Das Weltkulturerbe der Unesco in Berlin

Das Bode-Museum wurde von der UNESCO zum Weltkulturerbe ernannt. Es wurde bereits im Jahre 1904 als Kaiser-Friedrich-Museum eröffnet. Der Grundstein für das Bode-Museum in Berlin wurde im Jahre 1897 gelegt und der Bau dauerte ganze sieben Jahre. Der Architekt war Heinrich von Bode. Er war auch der erste der einen gewissen Anfangsbestand in den Kunstkammern schuf. Da er seinen Mentor Karl den Dritten ehren wollte, ließ er das Museum genau an dessen Geburtstag dem 18. Oktober eröffnen, obwohl der 99-Tage-Kaiser schon lange gestorben war.

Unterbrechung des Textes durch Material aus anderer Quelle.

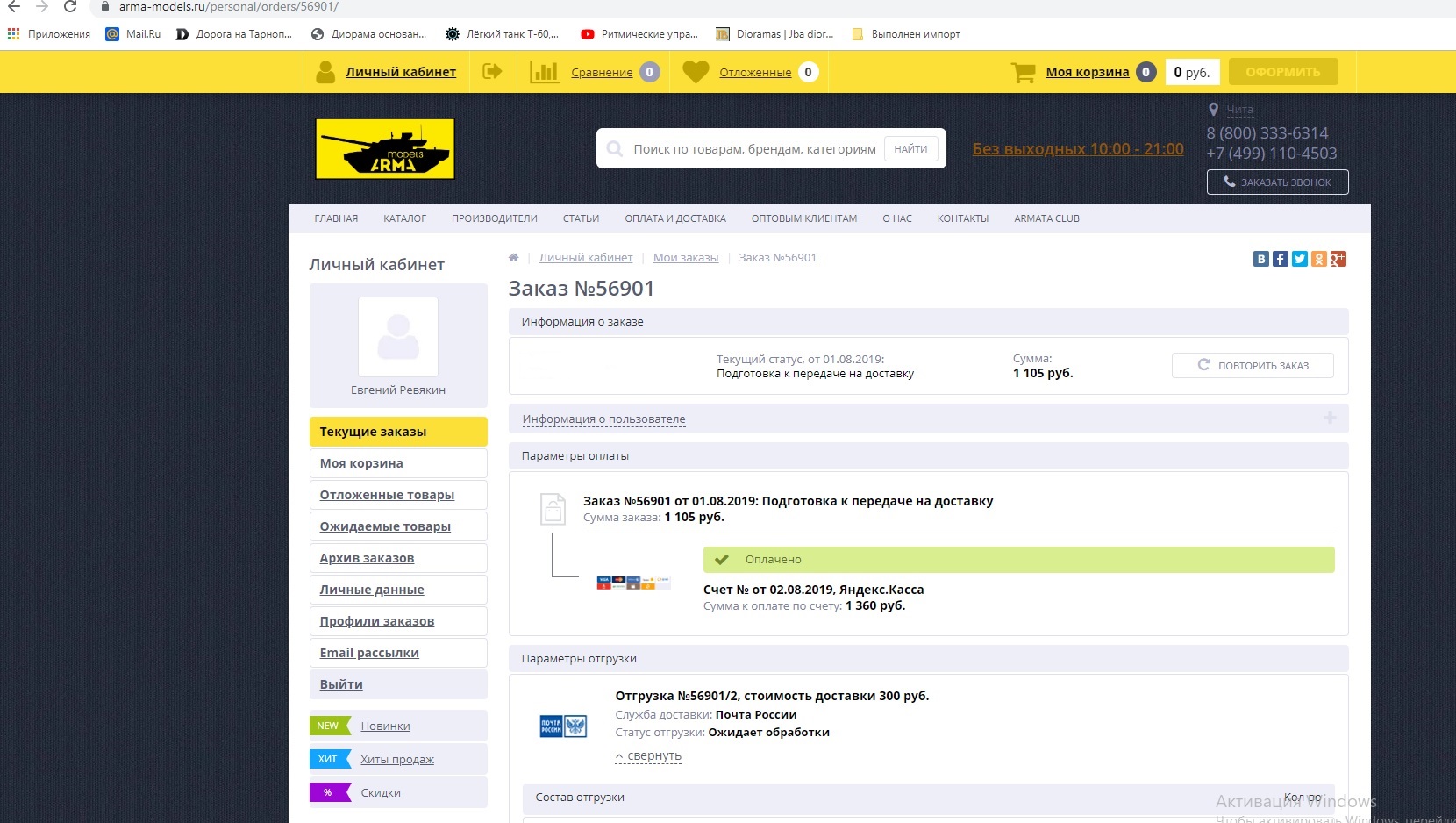Collapse shipment details via свернуть
Viewport: 1456px width, 823px height.
point(649,756)
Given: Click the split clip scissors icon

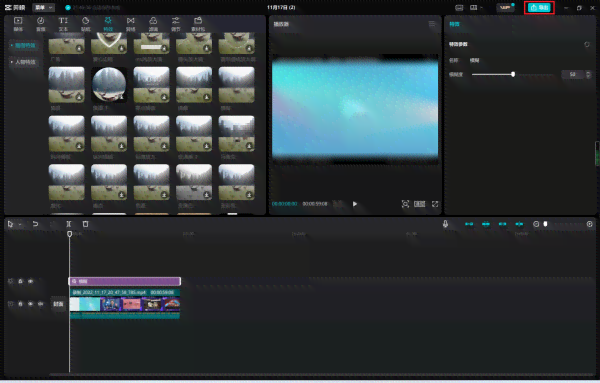Looking at the screenshot, I should 68,224.
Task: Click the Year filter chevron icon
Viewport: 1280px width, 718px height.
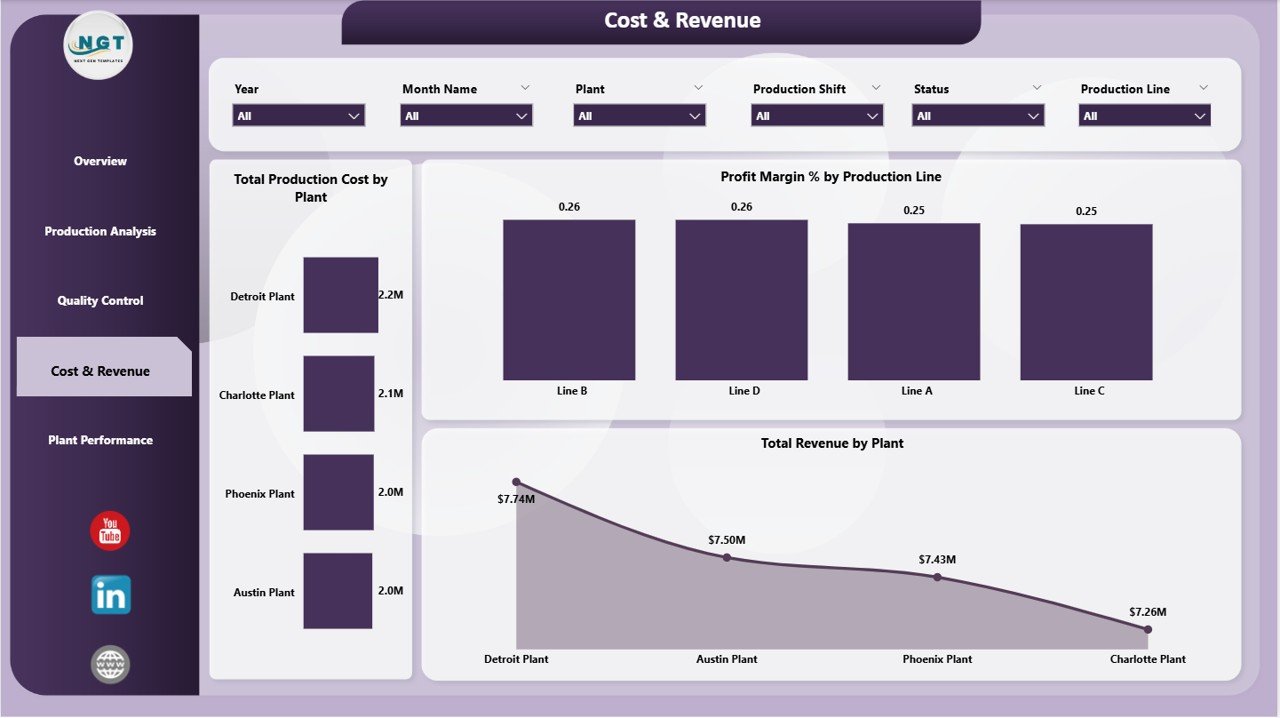Action: click(354, 115)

Es ist einer der wichtigsten Hauptbestandteile der Museumsinsel in Berlin. Im Bode-Museum hat man die Möglichkeiten verschiedene Skulpturen zu sehen, es ist das Hauptmuseum für byzantinische Kunst und beherbergt in seinem Inneren auch das Münzkabinett. Die Hauptattraktion des Bode-Museums waren aber nicht nur seine ausgestellten Kunstobjekte sondern die Ausstattung des Museums selber. So war das Tiepolo-Kabinett im Jahre 1904 eine besondere Attraktion. Tiepolo ist der Name des Künstlers der die 22 Fresken im Grisaillle – Technik erstellt hat. Eigentlich waren die Fresken nicht für das Bode-Museum gedacht, sondern für den Palazzo Volpato Pagigai in Nervesa. Bode war aber so fasziniert, dass er diese gleich kaufte.